DATA SHOWN: Begin

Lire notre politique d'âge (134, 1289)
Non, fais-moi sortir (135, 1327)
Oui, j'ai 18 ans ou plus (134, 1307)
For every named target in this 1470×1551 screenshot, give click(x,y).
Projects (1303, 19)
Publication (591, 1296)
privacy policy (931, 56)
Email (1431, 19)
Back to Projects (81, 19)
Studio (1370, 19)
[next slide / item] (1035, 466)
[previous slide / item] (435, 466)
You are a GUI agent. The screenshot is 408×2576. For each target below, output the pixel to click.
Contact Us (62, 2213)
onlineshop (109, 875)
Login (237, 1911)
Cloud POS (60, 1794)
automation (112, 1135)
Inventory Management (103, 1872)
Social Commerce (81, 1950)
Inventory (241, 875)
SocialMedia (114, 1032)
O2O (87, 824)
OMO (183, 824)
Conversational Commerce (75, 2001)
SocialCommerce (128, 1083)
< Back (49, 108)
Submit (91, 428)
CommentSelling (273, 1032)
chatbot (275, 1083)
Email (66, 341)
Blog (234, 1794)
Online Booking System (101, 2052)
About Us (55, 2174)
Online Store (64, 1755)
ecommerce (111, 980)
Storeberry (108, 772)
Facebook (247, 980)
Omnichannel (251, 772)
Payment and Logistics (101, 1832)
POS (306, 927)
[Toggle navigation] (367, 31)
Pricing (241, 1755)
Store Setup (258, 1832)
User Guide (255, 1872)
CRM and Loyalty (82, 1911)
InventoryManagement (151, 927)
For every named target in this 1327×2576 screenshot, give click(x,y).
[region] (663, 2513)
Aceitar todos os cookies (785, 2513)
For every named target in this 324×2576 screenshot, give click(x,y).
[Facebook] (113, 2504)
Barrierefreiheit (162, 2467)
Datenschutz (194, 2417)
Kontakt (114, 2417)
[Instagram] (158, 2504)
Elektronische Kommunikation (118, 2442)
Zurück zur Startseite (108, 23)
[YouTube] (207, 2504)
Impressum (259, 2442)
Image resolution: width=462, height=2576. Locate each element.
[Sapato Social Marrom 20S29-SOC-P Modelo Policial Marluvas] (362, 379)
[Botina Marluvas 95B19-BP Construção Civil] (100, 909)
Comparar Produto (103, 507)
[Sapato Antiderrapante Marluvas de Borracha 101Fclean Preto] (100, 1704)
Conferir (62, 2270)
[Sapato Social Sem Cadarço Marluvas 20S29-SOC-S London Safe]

DATA SHOWN: End

### PROMPT
Quote, word for word, every line from the top of the entries through the line that holds "Login (237, 1911)".

### PROBLEM SOLUTION
Lire notre politique d'âge (134, 1289)
Non, fais-moi sortir (135, 1327)
Oui, j'ai 18 ans ou plus (134, 1307)
For every named target in this 1470×1551 screenshot, give click(x,y).
Projects (1303, 19)
Publication (591, 1296)
privacy policy (931, 56)
Email (1431, 19)
Back to Projects (81, 19)
Studio (1370, 19)
[next slide / item] (1035, 466)
[previous slide / item] (435, 466)
You are a GUI agent. The screenshot is 408×2576. For each target below, output the pixel to click.
Contact Us (62, 2213)
onlineshop (109, 875)
Login (237, 1911)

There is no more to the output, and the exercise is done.